TECHNICAL FIELD The present invention relates to a device for safe data transmission, in particular safe telegram transmission, to railway beacons.

BACKGROUND ART

As is known, railway beacons (also known by the French term “balise”) are installed along railway lines, receive an electromagnetic enabling signal from a vehicle travelling along the railway line, and generate in response a coded response signal (telegram) transmitted to the vehicle and containing information relative to the location and travel of the vehicle.

For example, the information may indicate the presence of an obstacle along a section of the railway line downstream from the beacon location.

Beacons comprise a receiving antenna and a transmitting antenna, and are normally laid between the rails of the railway line and anchored to the sleepers.

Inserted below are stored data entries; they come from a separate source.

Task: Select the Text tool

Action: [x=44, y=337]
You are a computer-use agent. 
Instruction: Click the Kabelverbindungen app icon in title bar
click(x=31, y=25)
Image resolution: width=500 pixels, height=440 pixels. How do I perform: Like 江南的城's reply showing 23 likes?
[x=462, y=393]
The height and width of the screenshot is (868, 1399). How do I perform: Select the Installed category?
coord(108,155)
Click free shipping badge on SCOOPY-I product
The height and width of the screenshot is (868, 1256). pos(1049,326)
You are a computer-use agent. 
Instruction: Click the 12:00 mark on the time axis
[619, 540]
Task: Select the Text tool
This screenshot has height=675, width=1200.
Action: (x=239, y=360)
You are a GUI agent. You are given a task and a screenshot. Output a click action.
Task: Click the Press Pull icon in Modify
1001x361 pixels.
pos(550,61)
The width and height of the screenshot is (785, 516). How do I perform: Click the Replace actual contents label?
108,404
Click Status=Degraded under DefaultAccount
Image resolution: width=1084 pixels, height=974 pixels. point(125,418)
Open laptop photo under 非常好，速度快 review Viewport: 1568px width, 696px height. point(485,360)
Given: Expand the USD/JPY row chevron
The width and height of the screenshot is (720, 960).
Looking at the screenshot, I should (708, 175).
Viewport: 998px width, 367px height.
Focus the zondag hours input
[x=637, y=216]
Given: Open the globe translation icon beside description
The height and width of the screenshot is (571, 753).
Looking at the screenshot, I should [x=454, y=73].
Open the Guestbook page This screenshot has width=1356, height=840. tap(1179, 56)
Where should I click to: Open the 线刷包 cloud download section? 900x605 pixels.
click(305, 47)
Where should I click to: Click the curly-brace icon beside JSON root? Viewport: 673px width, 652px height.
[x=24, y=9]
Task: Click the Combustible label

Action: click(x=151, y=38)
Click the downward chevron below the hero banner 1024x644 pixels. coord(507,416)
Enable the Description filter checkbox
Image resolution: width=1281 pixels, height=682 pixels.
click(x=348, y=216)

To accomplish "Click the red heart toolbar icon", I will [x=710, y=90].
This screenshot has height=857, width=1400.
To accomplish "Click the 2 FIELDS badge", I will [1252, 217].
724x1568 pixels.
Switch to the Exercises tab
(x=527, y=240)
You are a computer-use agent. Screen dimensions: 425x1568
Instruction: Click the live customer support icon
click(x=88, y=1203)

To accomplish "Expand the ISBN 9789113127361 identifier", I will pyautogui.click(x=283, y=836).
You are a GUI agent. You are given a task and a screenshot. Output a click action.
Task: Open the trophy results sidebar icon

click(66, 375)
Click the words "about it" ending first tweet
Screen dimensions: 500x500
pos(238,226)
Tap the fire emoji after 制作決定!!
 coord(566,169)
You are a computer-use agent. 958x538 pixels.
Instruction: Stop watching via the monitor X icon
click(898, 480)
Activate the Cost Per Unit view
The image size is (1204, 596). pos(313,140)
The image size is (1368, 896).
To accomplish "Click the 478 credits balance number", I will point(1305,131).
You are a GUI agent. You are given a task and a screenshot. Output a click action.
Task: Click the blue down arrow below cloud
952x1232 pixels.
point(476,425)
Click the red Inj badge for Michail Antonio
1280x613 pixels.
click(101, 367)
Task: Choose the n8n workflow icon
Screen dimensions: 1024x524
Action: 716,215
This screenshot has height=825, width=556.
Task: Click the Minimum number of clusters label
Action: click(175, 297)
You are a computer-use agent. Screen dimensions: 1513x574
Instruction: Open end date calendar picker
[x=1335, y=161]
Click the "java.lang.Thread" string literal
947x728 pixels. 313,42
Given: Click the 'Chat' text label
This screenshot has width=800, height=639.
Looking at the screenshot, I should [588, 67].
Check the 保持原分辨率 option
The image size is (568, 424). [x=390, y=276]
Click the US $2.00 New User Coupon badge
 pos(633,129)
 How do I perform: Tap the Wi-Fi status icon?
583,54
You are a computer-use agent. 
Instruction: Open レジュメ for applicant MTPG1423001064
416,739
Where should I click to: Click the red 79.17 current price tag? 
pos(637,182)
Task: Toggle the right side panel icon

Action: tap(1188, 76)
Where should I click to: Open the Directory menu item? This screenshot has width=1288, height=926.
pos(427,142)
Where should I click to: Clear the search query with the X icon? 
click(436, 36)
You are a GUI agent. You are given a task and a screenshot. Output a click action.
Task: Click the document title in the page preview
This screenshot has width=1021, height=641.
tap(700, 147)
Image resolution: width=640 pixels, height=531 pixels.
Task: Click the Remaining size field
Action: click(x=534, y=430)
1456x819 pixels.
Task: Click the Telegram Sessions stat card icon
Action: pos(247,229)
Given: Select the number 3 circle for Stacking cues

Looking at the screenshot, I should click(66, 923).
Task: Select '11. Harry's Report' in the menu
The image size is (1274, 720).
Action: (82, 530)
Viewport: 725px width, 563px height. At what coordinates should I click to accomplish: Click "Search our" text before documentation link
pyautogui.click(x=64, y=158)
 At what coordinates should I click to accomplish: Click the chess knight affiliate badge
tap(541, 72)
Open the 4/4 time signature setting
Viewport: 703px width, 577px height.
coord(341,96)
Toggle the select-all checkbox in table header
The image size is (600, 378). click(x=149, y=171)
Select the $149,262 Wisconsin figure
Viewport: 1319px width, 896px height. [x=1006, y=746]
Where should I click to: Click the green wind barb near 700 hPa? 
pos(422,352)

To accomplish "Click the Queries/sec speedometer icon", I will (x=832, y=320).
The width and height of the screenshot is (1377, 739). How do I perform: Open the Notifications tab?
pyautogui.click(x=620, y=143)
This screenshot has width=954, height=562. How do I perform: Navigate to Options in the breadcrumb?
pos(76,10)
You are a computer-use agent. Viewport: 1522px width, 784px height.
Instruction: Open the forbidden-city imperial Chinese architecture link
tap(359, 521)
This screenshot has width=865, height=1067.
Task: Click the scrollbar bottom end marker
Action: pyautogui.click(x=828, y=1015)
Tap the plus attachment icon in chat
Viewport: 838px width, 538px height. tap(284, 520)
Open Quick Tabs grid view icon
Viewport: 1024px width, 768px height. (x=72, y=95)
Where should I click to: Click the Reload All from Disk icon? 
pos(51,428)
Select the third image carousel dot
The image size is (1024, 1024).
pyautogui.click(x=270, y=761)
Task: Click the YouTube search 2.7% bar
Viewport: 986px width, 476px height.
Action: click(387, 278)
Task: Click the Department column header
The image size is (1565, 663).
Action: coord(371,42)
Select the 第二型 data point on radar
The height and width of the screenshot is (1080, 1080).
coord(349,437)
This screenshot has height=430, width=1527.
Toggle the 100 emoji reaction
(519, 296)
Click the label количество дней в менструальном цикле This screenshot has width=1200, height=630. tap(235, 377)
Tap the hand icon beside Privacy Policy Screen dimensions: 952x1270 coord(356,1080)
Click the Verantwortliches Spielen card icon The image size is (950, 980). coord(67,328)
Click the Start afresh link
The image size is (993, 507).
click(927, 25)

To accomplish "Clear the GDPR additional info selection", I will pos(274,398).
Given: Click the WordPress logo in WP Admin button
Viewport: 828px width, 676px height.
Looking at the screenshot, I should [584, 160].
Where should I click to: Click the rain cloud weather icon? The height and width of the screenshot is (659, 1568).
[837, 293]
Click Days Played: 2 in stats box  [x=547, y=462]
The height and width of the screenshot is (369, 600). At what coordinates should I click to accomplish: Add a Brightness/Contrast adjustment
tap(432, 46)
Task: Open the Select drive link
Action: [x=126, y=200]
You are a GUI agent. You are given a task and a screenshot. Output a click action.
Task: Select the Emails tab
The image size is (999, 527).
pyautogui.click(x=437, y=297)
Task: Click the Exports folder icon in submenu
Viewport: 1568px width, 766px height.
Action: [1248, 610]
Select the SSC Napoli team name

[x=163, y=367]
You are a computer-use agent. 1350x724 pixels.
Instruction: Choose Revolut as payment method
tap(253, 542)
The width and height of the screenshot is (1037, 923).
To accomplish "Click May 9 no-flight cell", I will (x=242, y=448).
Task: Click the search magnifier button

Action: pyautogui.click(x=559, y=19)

Data coding and transmission devices (known as “encoders) are also installed along railway lines to acquire in-field information concerning the status of the railway line, and to transmit an appropriate telegram, selected on the basis of the input signals, to the beacons.

The input signals to the encoder normally come from relay contacts located along the railway line, and which are switched by predetermined events, such as red-to-green switching of a traffic light, point operation, etc.

In other words, the beacons simply provide for relaying telegrams selected and transmitted by the encoders to vehicles travelling along the railway line.

It is therefore essential that the telegrams transmitted to vehicles travelling along a given section of railway line, and on which the safety of the vehicles depends, be fully reliable.

The encoder must therefore ensure a negligible degree of error in both telegram selection on the basis of railway line status, and in selected telegram transmission to the beacons.

DISCLOSURE OF INVENTION

It is an object of the present invention to provide for improved, safer, more reliable telegram selection and transmission to the beacons.

According to the present invention, there is provided a device for safe data transmission to railway beacons, characterized by comprising a first and a second circuit section independent of and galvanically separate from each other, and each comprising: a microprocessor selection stage for receiving information signals relative to the status of a portion of a railway line, and for generating at least one telegram for transmission to a beacon; and a control stage for comparing the telegrams generated by the first and second circuit section, and for enabling/disabling data transmission to said beacon; said first circuit section also comprising a transmission enabling stage, which allows transmission to said beacon of the telegram generated by said first circuit section, in the event the comparison performed by said control stage is successful.

BRIEF DESCRIPTION OF THE DRAWINGS

A preferred, non-limiting embodiment of the invention will be described by way of example with reference to the accompanying drawings, in which:

FIG. 1 shows a block diagram of a data transmission device in accordance with the invention;

FIGS. 2 and 3 show detailed diagrams of parts of the FIG. 1 device.

BEST MODE FOR CARRYING OUT THE INVENTION

With reference to FIG. 1, a data transmission device 1 in accordance with the invention comprises a first and a second circuit section 1a and 1b galvanically isolated from each other and operating in parallel with and independently of each other.

The first circuit section 1a transmits telegrams to beacons, while the second circuit section 1b tests correct operation of data transmission device 1. More specifically, in the example shown, a data transmission device 1 controls four beacons (BCN1, BCN2, BCN3, BCN4), though the number of beacons controlled may obviously be other than four.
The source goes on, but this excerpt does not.